Software developers often use the phrase **DRY** or Don't Repeat Yourself.

The way we accomplish this is by writing generalized functions that can repeat a task for you multiple times.

Let's write a function for creating a grouped Kaplan Meir plot:

In [None]:
def survival_plot(df, grouping_col, time_col, event_col):
    grouped_df = df.groupby(grouping_col)
    fig, ax = plt.subplots()
    for name, index in grouped_df.groups.items():
        kmf = KaplanMeierFitter()
        kmf.fit(df.loc[index, time_col], df.loc[index, event_col], label=name)
        kmf.plot(ax=ax)
    sns.despine()
    plt.show()

In [None]:
survival_plot(df, 'group', 'T','E')

In [None]:
from lifelines.datasets import load_dd

In [None]:
df2 = load_dd()

Lets test our new function on this other dataset 

In [None]:
for c in df2:
    if c in ['observed', 'duration']:
        continue
    n_cat = np.unique(df2[c].values).shape[0]
    if n_cat > 10:
        continue
    print(c, n_cat)

    survival_plot(df2, c, 'duration', 'observed')

Creating general functions around a common analysis that you are going to do will save you time and energy. It will also help make all your result plots standardized, which your mentors and PIs will thank you. 

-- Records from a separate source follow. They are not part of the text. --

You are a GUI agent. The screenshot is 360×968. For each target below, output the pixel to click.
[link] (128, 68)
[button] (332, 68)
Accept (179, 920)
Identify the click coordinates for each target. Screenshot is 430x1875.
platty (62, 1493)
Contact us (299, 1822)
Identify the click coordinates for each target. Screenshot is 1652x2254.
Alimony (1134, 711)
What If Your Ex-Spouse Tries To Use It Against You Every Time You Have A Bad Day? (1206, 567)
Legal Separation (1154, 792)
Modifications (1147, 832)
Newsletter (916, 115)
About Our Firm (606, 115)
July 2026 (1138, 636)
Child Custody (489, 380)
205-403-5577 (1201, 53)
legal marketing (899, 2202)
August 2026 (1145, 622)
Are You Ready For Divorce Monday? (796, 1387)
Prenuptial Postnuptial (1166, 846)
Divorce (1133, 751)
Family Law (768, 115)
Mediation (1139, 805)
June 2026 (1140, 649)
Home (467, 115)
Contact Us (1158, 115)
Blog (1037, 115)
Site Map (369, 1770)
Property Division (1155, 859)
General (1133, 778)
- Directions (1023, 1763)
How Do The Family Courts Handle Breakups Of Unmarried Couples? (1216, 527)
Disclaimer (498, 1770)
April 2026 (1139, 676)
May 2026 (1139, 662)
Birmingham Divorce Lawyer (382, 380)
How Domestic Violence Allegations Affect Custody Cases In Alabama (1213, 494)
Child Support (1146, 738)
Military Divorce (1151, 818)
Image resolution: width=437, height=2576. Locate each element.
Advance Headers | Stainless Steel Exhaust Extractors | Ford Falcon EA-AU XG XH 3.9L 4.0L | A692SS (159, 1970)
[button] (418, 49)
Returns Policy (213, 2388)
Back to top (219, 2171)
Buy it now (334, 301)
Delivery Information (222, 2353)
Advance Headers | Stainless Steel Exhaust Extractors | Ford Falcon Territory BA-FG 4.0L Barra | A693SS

When you are going to do something a couple of times within a single notebook it is perfectly fine to leave the function in the notebook, however if you think that you will be using this in many notebooks it can be convenient to put that function in a separate script and import the function into each notebook you will be using. (This takes a lot of forethought, and tbh I am not very good at this)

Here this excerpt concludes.